◆ Your assignment
In full and without alteration, output each record given here.

Stored data entries:
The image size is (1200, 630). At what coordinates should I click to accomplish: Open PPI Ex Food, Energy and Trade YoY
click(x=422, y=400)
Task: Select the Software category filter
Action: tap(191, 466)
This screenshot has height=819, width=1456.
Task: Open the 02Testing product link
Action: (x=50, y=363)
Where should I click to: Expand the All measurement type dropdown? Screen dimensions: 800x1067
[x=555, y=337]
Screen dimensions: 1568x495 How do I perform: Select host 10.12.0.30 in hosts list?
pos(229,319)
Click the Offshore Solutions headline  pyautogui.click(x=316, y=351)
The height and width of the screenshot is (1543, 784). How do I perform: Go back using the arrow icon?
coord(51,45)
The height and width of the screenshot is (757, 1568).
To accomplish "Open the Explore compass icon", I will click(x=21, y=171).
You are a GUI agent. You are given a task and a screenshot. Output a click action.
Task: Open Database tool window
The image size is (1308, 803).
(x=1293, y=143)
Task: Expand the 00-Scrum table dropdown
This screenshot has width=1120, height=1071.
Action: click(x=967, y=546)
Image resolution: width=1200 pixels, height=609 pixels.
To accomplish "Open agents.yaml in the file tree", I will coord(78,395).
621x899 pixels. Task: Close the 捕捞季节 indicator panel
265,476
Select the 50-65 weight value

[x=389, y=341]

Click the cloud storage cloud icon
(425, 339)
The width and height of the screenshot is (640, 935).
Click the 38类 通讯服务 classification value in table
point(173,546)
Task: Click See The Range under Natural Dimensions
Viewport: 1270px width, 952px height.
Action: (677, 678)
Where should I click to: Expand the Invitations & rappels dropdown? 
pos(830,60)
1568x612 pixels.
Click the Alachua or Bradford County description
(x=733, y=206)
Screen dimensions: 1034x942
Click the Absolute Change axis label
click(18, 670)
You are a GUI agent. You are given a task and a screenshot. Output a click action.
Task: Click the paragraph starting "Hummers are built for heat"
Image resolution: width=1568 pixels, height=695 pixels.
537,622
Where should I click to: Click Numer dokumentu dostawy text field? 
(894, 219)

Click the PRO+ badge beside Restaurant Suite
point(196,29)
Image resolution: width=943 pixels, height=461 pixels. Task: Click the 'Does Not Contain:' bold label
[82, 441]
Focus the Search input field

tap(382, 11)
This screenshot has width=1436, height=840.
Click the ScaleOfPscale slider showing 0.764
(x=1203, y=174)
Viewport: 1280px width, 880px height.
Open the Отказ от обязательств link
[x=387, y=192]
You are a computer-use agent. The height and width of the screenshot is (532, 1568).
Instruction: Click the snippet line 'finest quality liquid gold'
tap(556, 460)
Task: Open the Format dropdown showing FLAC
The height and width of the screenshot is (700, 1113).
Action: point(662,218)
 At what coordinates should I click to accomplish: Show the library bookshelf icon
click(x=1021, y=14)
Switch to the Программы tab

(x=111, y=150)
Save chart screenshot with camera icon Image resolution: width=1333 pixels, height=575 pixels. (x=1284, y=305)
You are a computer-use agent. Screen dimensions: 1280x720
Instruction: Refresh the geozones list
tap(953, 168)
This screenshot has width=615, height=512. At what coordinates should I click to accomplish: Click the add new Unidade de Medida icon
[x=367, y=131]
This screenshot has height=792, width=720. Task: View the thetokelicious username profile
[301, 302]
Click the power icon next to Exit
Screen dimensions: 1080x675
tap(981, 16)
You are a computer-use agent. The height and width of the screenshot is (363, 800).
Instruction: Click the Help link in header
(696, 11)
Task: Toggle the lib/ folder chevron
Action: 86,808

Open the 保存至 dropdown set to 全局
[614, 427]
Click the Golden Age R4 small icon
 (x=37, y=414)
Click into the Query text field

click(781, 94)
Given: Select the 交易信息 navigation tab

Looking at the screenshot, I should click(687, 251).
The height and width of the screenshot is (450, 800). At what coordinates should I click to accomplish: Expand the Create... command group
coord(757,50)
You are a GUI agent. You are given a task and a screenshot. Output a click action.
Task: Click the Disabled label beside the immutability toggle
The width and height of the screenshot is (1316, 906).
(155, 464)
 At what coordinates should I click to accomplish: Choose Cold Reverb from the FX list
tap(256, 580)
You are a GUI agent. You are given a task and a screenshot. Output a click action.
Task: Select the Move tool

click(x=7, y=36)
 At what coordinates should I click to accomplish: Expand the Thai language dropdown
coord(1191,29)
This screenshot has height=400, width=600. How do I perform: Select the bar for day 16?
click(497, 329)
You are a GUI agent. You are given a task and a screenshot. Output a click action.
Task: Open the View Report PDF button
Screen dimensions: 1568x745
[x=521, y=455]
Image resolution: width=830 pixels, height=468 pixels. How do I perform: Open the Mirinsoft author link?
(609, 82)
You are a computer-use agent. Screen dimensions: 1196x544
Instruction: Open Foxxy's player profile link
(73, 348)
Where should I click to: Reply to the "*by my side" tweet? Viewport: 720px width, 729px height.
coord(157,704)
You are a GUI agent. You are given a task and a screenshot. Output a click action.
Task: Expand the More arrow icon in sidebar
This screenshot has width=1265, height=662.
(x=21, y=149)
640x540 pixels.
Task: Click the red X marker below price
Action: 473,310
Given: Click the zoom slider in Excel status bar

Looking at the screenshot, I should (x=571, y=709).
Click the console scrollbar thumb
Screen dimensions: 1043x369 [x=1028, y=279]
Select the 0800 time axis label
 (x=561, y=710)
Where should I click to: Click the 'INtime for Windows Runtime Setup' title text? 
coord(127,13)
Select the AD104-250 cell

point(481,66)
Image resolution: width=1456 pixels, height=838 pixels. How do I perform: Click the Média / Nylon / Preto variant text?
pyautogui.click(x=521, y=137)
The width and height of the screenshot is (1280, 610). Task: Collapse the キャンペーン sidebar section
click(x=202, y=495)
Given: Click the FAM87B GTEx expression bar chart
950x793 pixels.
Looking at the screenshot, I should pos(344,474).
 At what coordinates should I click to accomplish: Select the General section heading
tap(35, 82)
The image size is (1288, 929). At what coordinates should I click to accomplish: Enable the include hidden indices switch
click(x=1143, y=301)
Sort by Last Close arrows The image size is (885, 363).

◆ Answer space
The image size is (1200, 630). At what coordinates should I click to accomplish: Open PPI Ex Food, Energy and Trade YoY
click(x=422, y=400)
Task: Select the Software category filter
Action: tap(191, 466)
This screenshot has height=819, width=1456.
Task: Open the 02Testing product link
Action: (x=50, y=363)
Where should I click to: Expand the All measurement type dropdown? Screen dimensions: 800x1067
[x=555, y=337]
Screen dimensions: 1568x495 How do I perform: Select host 10.12.0.30 in hosts list?
pos(229,319)
Click the Offshore Solutions headline  pyautogui.click(x=316, y=351)
The height and width of the screenshot is (1543, 784). How do I perform: Go back using the arrow icon?
coord(51,45)
The height and width of the screenshot is (757, 1568).
To accomplish "Open the Explore compass icon", I will click(x=21, y=171).
You are a GUI agent. You are given a task and a screenshot. Output a click action.
Task: Open Database tool window
The image size is (1308, 803).
(x=1293, y=143)
Task: Expand the 00-Scrum table dropdown
This screenshot has width=1120, height=1071.
Action: click(x=967, y=546)
Image resolution: width=1200 pixels, height=609 pixels.
To accomplish "Open agents.yaml in the file tree", I will coord(78,395).
621x899 pixels. Task: Close the 捕捞季节 indicator panel
265,476
Select the 50-65 weight value

[x=389, y=341]

Click the cloud storage cloud icon
(425, 339)
The width and height of the screenshot is (640, 935).
Click the 38类 通讯服务 classification value in table
point(173,546)
Task: Click See The Range under Natural Dimensions
Viewport: 1270px width, 952px height.
Action: (677, 678)
Where should I click to: Expand the Invitations & rappels dropdown? 
pos(830,60)
1568x612 pixels.
Click the Alachua or Bradford County description
(x=733, y=206)
Screen dimensions: 1034x942
Click the Absolute Change axis label
click(18, 670)
You are a GUI agent. You are given a task and a screenshot. Output a click action.
Task: Click the paragraph starting "Hummers are built for heat"
Image resolution: width=1568 pixels, height=695 pixels.
537,622
Where should I click to: Click Numer dokumentu dostawy text field? 
(894, 219)

Click the PRO+ badge beside Restaurant Suite
point(196,29)
Image resolution: width=943 pixels, height=461 pixels. Task: Click the 'Does Not Contain:' bold label
[82, 441]
Focus the Search input field

tap(382, 11)
This screenshot has width=1436, height=840.
Click the ScaleOfPscale slider showing 0.764
(x=1203, y=174)
Viewport: 1280px width, 880px height.
Open the Отказ от обязательств link
[x=387, y=192]
You are a computer-use agent. The height and width of the screenshot is (532, 1568).
Instruction: Click the snippet line 'finest quality liquid gold'
tap(556, 460)
Task: Open the Format dropdown showing FLAC
The height and width of the screenshot is (700, 1113).
Action: point(662,218)
 At what coordinates should I click to accomplish: Show the library bookshelf icon
click(x=1021, y=14)
Switch to the Программы tab

(x=111, y=150)
Save chart screenshot with camera icon Image resolution: width=1333 pixels, height=575 pixels. (x=1284, y=305)
You are a computer-use agent. Screen dimensions: 1280x720
Instruction: Refresh the geozones list
tap(953, 168)
This screenshot has width=615, height=512. At what coordinates should I click to accomplish: Click the add new Unidade de Medida icon
[x=367, y=131]
This screenshot has height=792, width=720. Task: View the thetokelicious username profile
[301, 302]
Click the power icon next to Exit
Screen dimensions: 1080x675
tap(981, 16)
You are a computer-use agent. The height and width of the screenshot is (363, 800).
Instruction: Click the Help link in header
(696, 11)
Task: Toggle the lib/ folder chevron
Action: 86,808

Open the 保存至 dropdown set to 全局
[614, 427]
Click the Golden Age R4 small icon
 (x=37, y=414)
Click into the Query text field

click(781, 94)
Given: Select the 交易信息 navigation tab

Looking at the screenshot, I should click(687, 251).
The height and width of the screenshot is (450, 800). At what coordinates should I click to accomplish: Expand the Create... command group
coord(757,50)
You are a GUI agent. You are given a task and a screenshot. Output a click action.
Task: Click the Disabled label beside the immutability toggle
The width and height of the screenshot is (1316, 906).
(155, 464)
 At what coordinates should I click to accomplish: Choose Cold Reverb from the FX list
tap(256, 580)
You are a GUI agent. You are given a task and a screenshot. Output a click action.
Task: Select the Move tool

click(x=7, y=36)
 At what coordinates should I click to accomplish: Expand the Thai language dropdown
coord(1191,29)
This screenshot has height=400, width=600. How do I perform: Select the bar for day 16?
click(497, 329)
You are a GUI agent. You are given a task and a screenshot. Output a click action.
Task: Open the View Report PDF button
Screen dimensions: 1568x745
[x=521, y=455]
Image resolution: width=830 pixels, height=468 pixels. How do I perform: Open the Mirinsoft author link?
(609, 82)
You are a computer-use agent. Screen dimensions: 1196x544
Instruction: Open Foxxy's player profile link
(73, 348)
Where should I click to: Reply to the "*by my side" tweet? Viewport: 720px width, 729px height.
coord(157,704)
You are a GUI agent. You are given a task and a screenshot. Output a click action.
Task: Expand the More arrow icon in sidebar
This screenshot has width=1265, height=662.
(x=21, y=149)
640x540 pixels.
Task: Click the red X marker below price
Action: 473,310
Given: Click the zoom slider in Excel status bar

Looking at the screenshot, I should (x=571, y=709).
Click the console scrollbar thumb
Screen dimensions: 1043x369 [x=1028, y=279]
Select the 0800 time axis label
 (x=561, y=710)
Where should I click to: Click the 'INtime for Windows Runtime Setup' title text? 
coord(127,13)
Select the AD104-250 cell

point(481,66)
Image resolution: width=1456 pixels, height=838 pixels. How do I perform: Click the Média / Nylon / Preto variant text?
pyautogui.click(x=521, y=137)
The width and height of the screenshot is (1280, 610). Task: Collapse the キャンペーン sidebar section
click(x=202, y=495)
Given: Click the FAM87B GTEx expression bar chart
950x793 pixels.
Looking at the screenshot, I should pos(344,474).
 At what coordinates should I click to accomplish: Select the General section heading
tap(35, 82)
The image size is (1288, 929). At what coordinates should I click to accomplish: Enable the include hidden indices switch
click(x=1143, y=301)
Sort by Last Close arrows The image size is (885, 363).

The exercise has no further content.